In our study a receiver operating characteristic (ROC) curve was calculated for the use of NSE level as a predictor of mortality and bad outcome. The area under the ROC curve for NSE to predict mortality was 0.93. The optimal cutoff value for NSE levels to predict mortality was 18 μg/L. This cutoff value gave a sensitivity of 100% and specificity of 90%. The area under the ROC curve for NSE to predict bad outcome was 0.76. The optimal cutoff value for NSE levels to predict bad outcome was 7.9 μg/L. This cutoff value gave a sensitivity of 85% and specificity of 77%.
Vos et al.  found that levels >21.7 μg/L strongly could predict death and that of 3.95 μg/L strongly predict bad outcome. Meric et al.  found that cut-off level of NSE at 20 ng/mL could detect poor neurological outcome by a sensitivity 87% and specificity 82.1%. The area under curve was 0.93. Bandyopadhyay et al.  found that NSE at level 21 ng/dL could detect bad outcome with a sensitivity 86% and specificity 47%. The area under curve was 0.83. Samit , calculated cutoff values for poor outcome and found that NSE > 28.2 μg/L can detect poor outcome with specificity 96.6% and sensitivity 80%. ROC analysis revealed that area under curve was 0.86.
The difference obtained in cut-off point could be explained by that Serum and CSF-NSE values vary widely among different studies on normal populations because of different determination methods; therefore, each laboratory should obtain its own reference values.

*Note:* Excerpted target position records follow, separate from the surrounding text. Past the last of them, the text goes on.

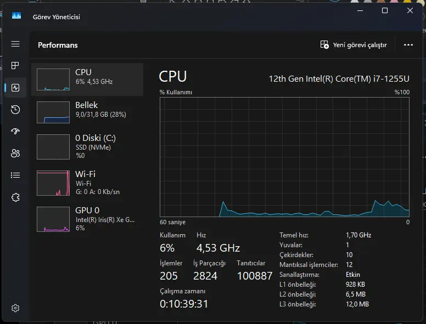
Task: Select the CPU performance entry
Action: tap(87, 79)
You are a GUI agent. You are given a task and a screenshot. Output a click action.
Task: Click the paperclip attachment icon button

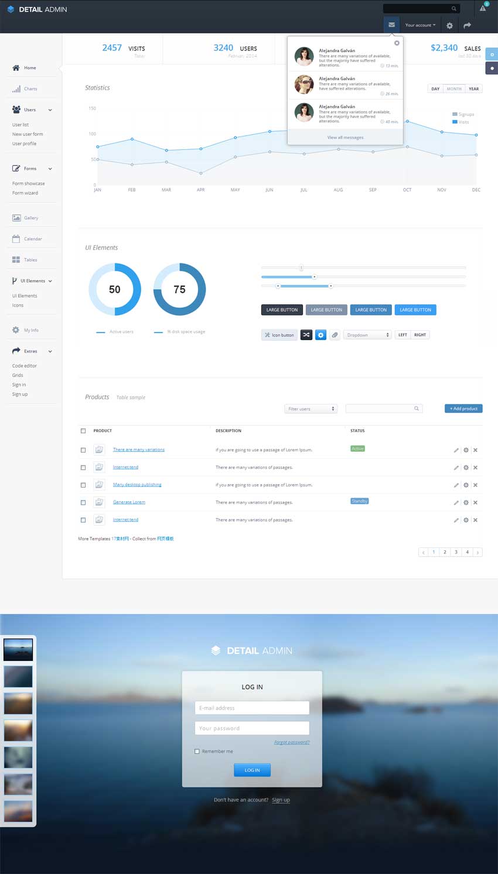coord(335,335)
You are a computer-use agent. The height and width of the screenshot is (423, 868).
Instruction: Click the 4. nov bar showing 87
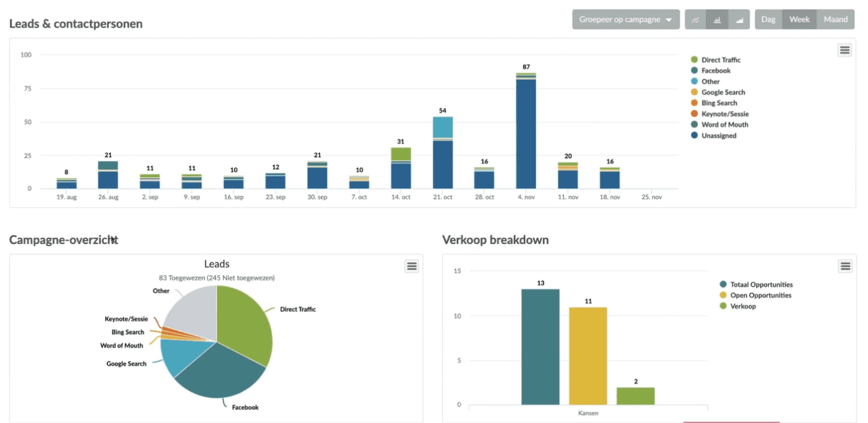click(526, 134)
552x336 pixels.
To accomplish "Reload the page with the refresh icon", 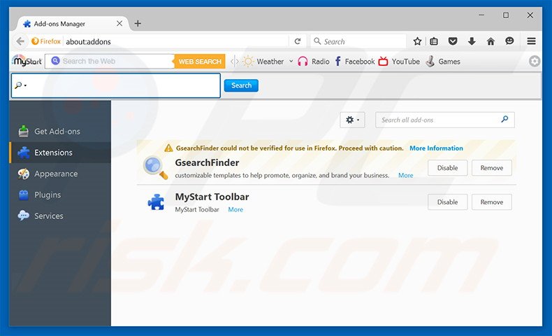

Neuron specific enclose can be used as a potentially useful marker for brain damage and can be used as a simple, rapid and easy to perform and interpret test for early prognosis and prediction of adverse outcome.
- Application of NSE as a routine scoring tool on admission and follow up for all patients admitted with head injury.
- Serial measurement of NSE as it will help to monitor the efficacy of therapeutic interventions delivered.
- Future large scale studies comparing the release pattern of NSE between patients admitted with traumatic brain injury and those with non traumatic brain injury.